チームとしてフェルナンド・ガヴィリア(エティックス・クイックステップ)がステージ勝利を量産するには至らずリタイアとなったことで、早々と逃げによるステージ勝利に切り替えた。その中でアラフィリップがそれに”ドはまり”したのだ。ジャージを獲得してからは後は連日逃げに乗り山岳ポイントを荒稼ぎ、今年のコース設定が難しかったこともありこれと言ったライバルが現れなかったことも幸いした。もうそうなればジャージを獲得したものだけが体験できる”マジック”で、100%以上の実力を発揮し、ステージ2勝、結局終わってみればチームで予定通りともいえるステージ4勝を挙げ、さらには山岳賞まで獲得したのだから、チームにとってもアラフィリップにとっても大成功と言える大会となった。

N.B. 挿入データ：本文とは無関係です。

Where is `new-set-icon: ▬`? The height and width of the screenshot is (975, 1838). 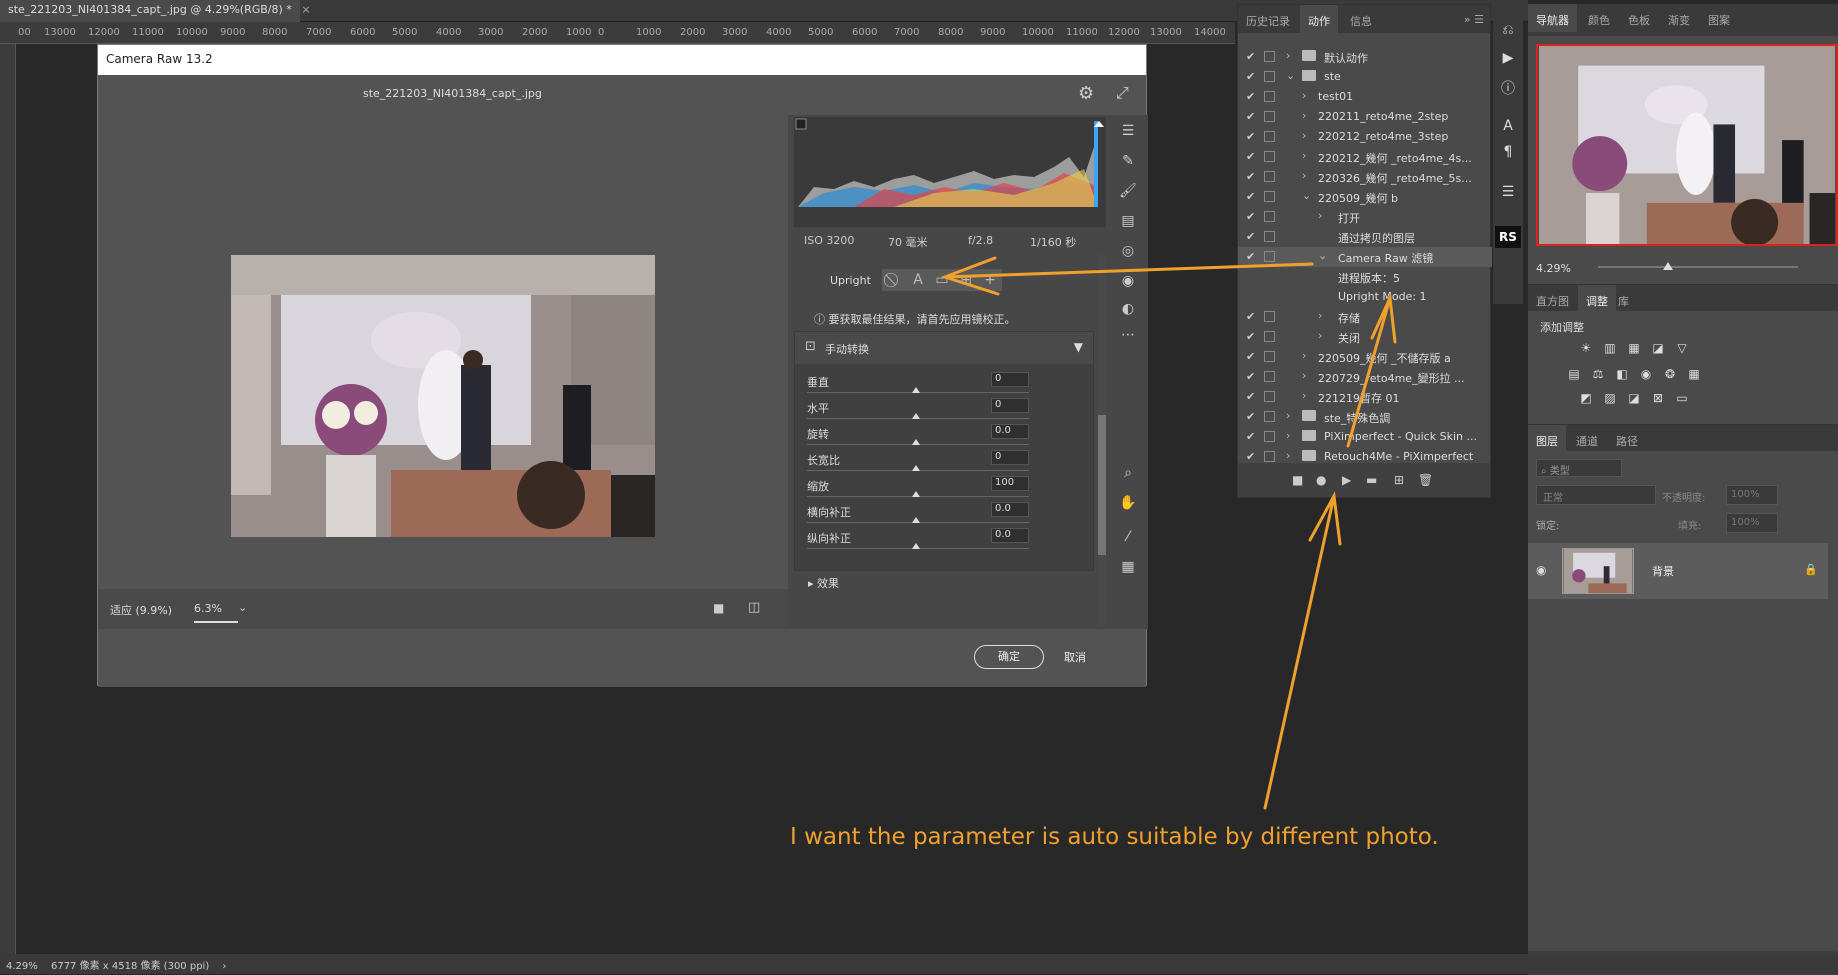
new-set-icon: ▬ is located at coordinates (1372, 480).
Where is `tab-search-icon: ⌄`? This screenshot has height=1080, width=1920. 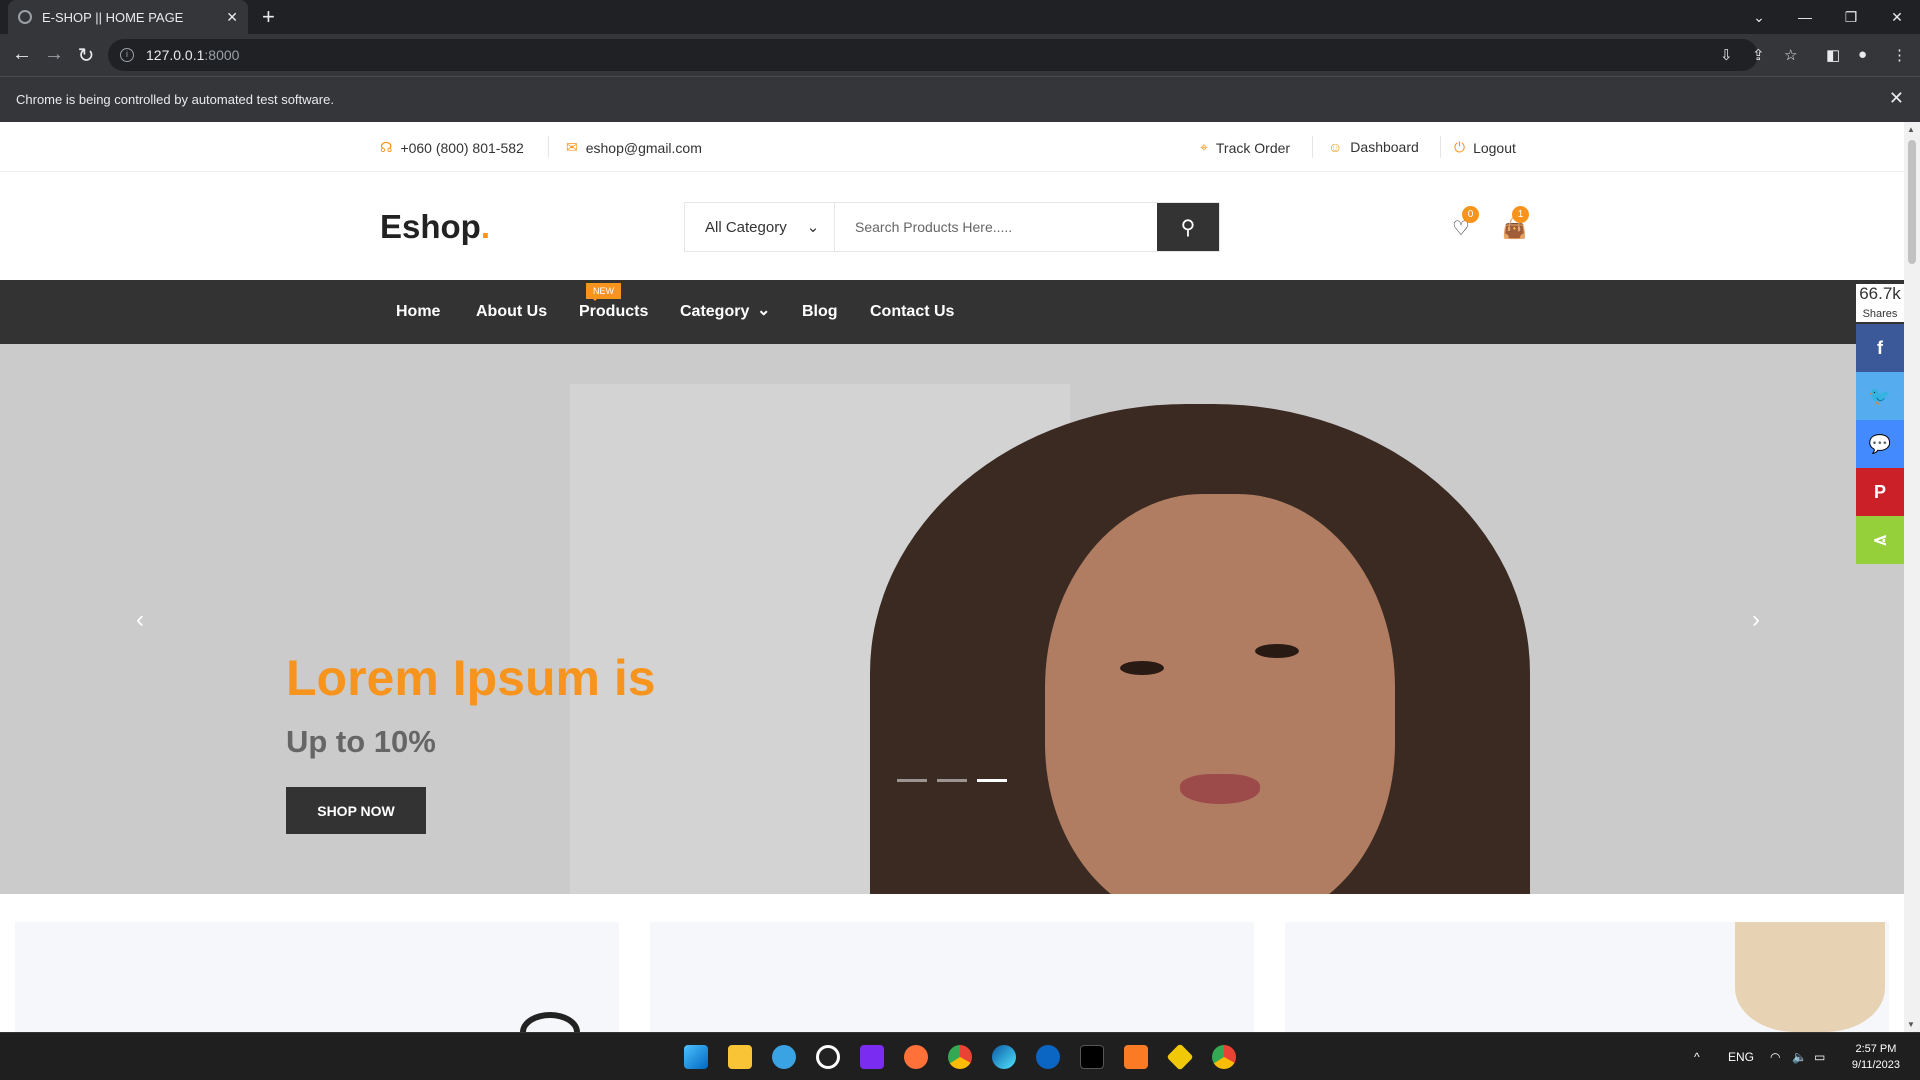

「正直自分の人生の中で、山岳賞ジャージを着てシャンゼリゼを走るというのは全く予定にすらなかったよ。これはこのチームで無かったら成し遂げられなかったね。」アラフィリップは個性派集団の一員として、大きなサプライズをやってのけた。
そしてポイント賞争いは実質的に早々と決着してしまった。今大会で6度目のジャージ獲得を狙った世界チャンピオンのピーター・サガン(ボーラ・ハンスグロエ)は、予定通りステージ前半戦で勝利とジャージを獲得すると、そのまま中盤山岳ステージへと突入する。するとここでサガンを追っていたポイント賞争い上位の選手たちがことごとく崩れてリタイア、まったく敵なしの状態となったサガンはそのままゴールまで走り切ればいいだけになっていた。しかし最後まで分からないのがレース、なんと第17位ステージでまさかの落車で宙を舞い、コースオフ、かなりの怪我を負ってしまう。しかし競い合わずとも完走さえすればジャージが確定するだけに、無理をしてでも完走を目指す決断をする。
第19ステージの最難関ステージではサガンにとってはただひたすら耐えしのぐだけの時間となった。タイムオーバーでの失格を避けるべく奮闘、総合上位勢がハイペースで勝負する展開にひやひやしながらも、何とか最後まで我慢を続け、時間内にゴール、ようやく安堵の表情を見せた。
「このグリーンジャージは過去のどの勝利よりも価値があるよ。本当にきつかった、特に落車後はただひたすら痛みに耐えていなければならなかったからね。」最多タイ記録となる6度目のポイント賞ジャージを獲得したサガンはその獲得を噛みしめた。
新人賞争いは正直誰が獲得するのかが読めない大会だった。しかしピエール・ラトゥール(AG2R)が、チームのエース、ロメイン・バルデ(AG2R)のアシストをしながらも粘りの走りを続け、時には積極的に総合勢に対して仕掛けて見せるなど果敢な走りを見せた。フランスにとっては遠い総合優勝の壁、それだけに若手総合系選手の台頭は嬉しいところだ。